Join us for a meaningful conversation with David Fankhauser as we explore the risk and sacrifice in confronting injustice and inequities.
David Fankhauser, a professor of biology and chemistry at the University of Cincinnati’s Clermont campus, attended Central State University (CSU) in the early 1960s. At the time, the college had a 99.4 percent black student population. The Congress of Racial Equality (CORE) called upon CSU in search of student volunteers to be part of the Freedom Riders, a series of bus trips that were taken through the southern United States to protest racial segregation in the interstate bus terminals. At 19 years old, Fankhauser joined the Freedom Riders.

__TASK ITEM 1__
Duplicate the passage on David Fankhauser from "David Fankhauser, a" up to and including "the Freedom Riders.".
__TASK ITEM 2__
Decide whether each statement agrees with the passage on David Fankhauser, and answer yes or no, quoting the deciding words of the passage. (a) Fankhauser was 19 when he joined the Freedom Riders. (b) Fankhauser attended the University of Cincinnati in the early 1960s. (c) The Freedom Riders protested racial segregation in interstate bus terminals.
__TASK ITEM 3__
Write the next part of the passage on David Fankhauser, picking up after its final sentence.
The data come from a separate source.

__SUPPLIED DATA__
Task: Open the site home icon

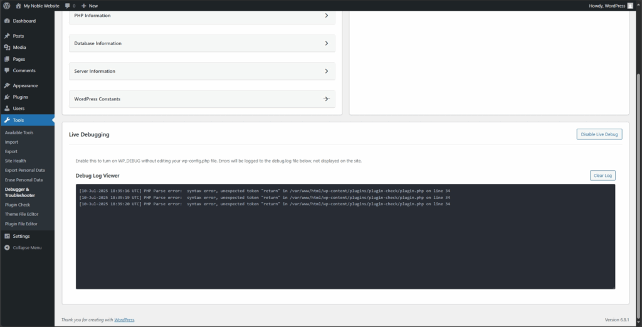Action: click(x=18, y=6)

__ANSWER 1__
David Fankhauser, a professor of biology and chemistry at the University of Cincinnati’s Clermont campus, attended Central State University (CSU) in the early 1960s. At the time, the college had a 99.4 percent black student population. The Congress of Racial Equality (CORE) called upon CSU in search of student volunteers to be part of the Freedom Riders, a series of bus trips that were taken through the southern United States to protest racial segregation in the interstate bus terminals. At 19 years old, Fankhauser joined the Freedom Riders.

__ANSWER 2__
(a) Yes: "At 19 years old, Fankhauser joined the Freedom Riders."
(b) No: "attended Central State University (CSU) in the early 1960s."
(c) Yes: "to protest racial segregation in the interstate bus terminals."

__ANSWER 3__
Raised as a Quaker, Fankhauser was very adamant about civil rights and racial integration. He engaged in planning meetings with civil rights leaders Ralph Abernathy and Martin Luther King, Jr. in Montgomery, Alabama. Fankhauser and other Freedom Riders rode a Trailway bus from Montgomery to Jackson, Mississippi. After their arrival, Fankhauser and seven other Freedom Riders were arrested for refusing to leave the waiting room of a whites-only bus station. The Ohio Civil Rights Hall of Fame inducted Fankhauser in 2014 for his contribution to the civil rights movement and for his involvement with the Freedom Riders.